Everything you do in the world of bits becomes part of your permanent record.
This isn't necessarily a bad thing, but it does make you think about what you say and do in email, video, and digital pictures. If someone (including you) is making a digital record, it's a permanent record. The Internet is only surpassed by my mom's basement freezer as a long-term cold storage device (should I get hungry for
a small piece of my 1975 bar mitzvah cake, I know where to look).
Google for my mom's
noodle kugel if you literally want the proof in the pudding.
An email I sent on behalf of the USENET Cookbook, in April 1986, is so deeply embedded in the mesh of the Internet that it can't be extracted
(or, to my mom's dismay, made somewhat less artery-hardening).

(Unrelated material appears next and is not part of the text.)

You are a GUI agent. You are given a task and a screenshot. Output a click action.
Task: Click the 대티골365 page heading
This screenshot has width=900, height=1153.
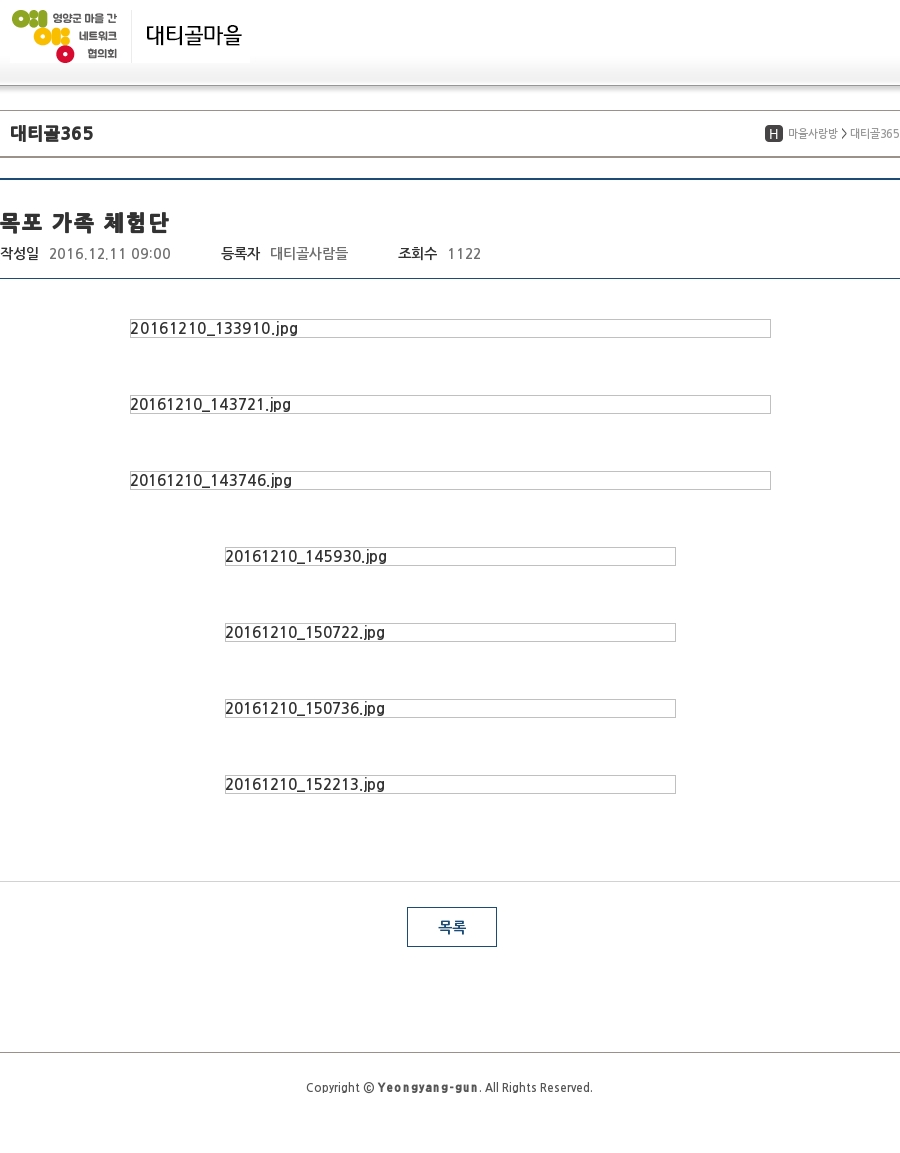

Earlier in the week, I had a fun email exchange with Tom Lycan, who blogs
about the NJ Devils for the Newark
Star-Ledger. He asked me about the Newark Arena, where the Devils will
hopefully play next season, leaving behind their concrete-lined dump that not
even Bruce Springsteen could make appealing (guess which side of the debate
I'm on?) He warned me that he was preparing some notes for
a future blog entry, but when you write to a writer, you are giving them
free license to use what you say. Lycan did just that, and with what I
think is a
fair screen scraping of my on-the-record comments about Newark.